(Dataset records)
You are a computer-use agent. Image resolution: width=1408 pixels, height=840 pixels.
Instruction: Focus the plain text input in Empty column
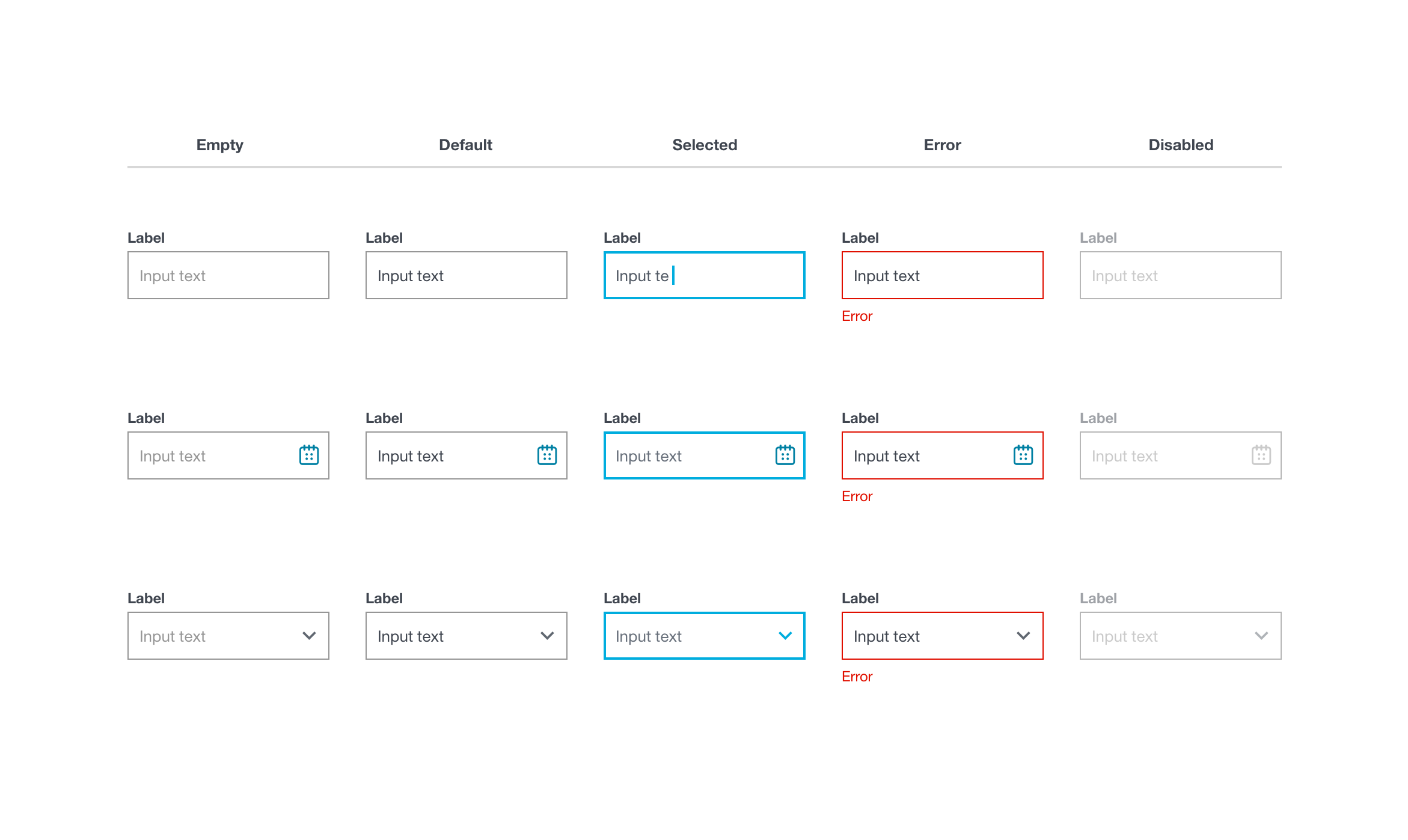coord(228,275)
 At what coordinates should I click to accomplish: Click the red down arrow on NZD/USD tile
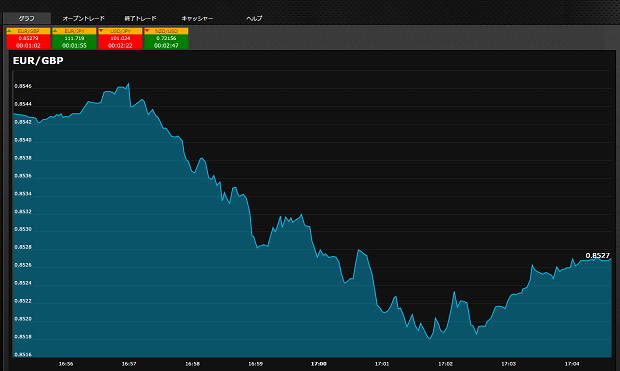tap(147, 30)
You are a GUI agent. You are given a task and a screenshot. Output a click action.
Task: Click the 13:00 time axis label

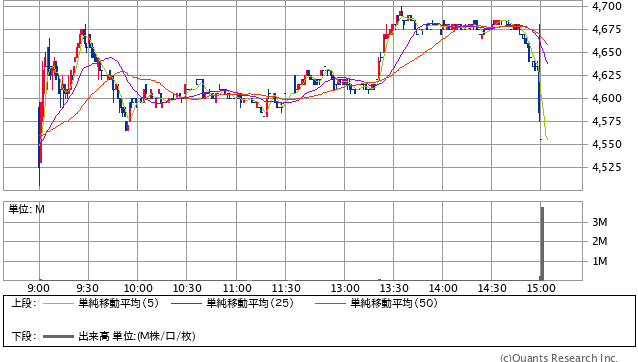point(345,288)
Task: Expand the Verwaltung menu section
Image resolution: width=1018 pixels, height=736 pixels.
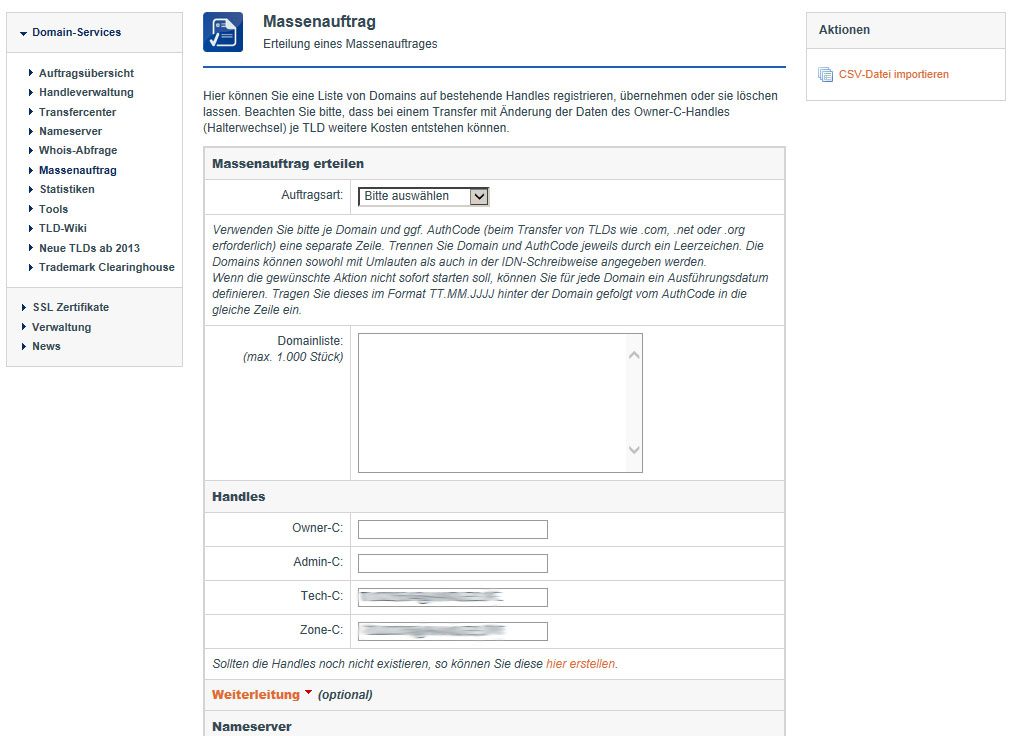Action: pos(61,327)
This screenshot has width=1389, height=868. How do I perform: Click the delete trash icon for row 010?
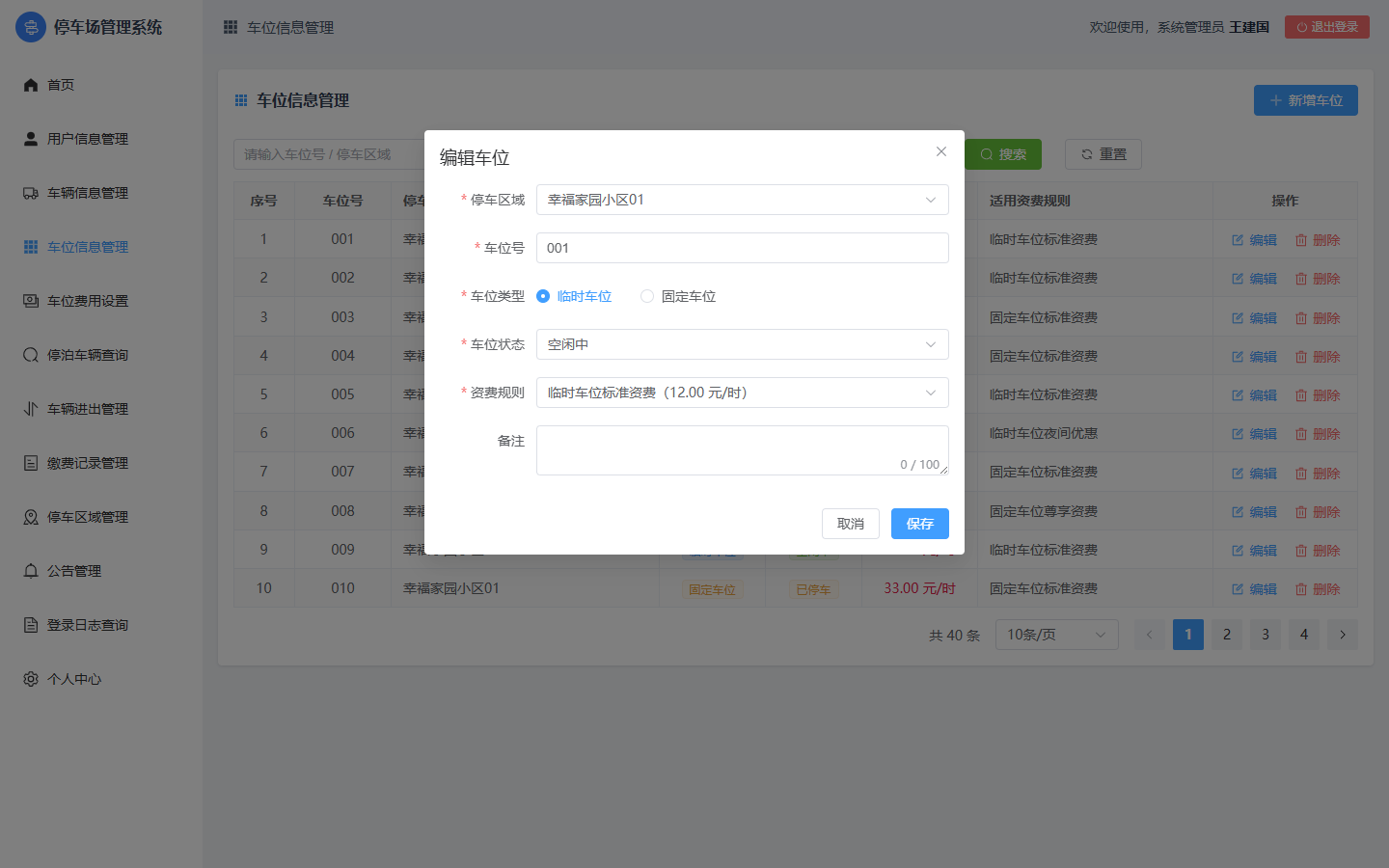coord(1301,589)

* Task directions
Show every line above in which the word "agent" is found.

* Output
You are a computer-use agent. Image resolution: width=1408 pixels, height=840 pixels.
You are a GUI agent. You are given a task and a screenshot. Output a click action.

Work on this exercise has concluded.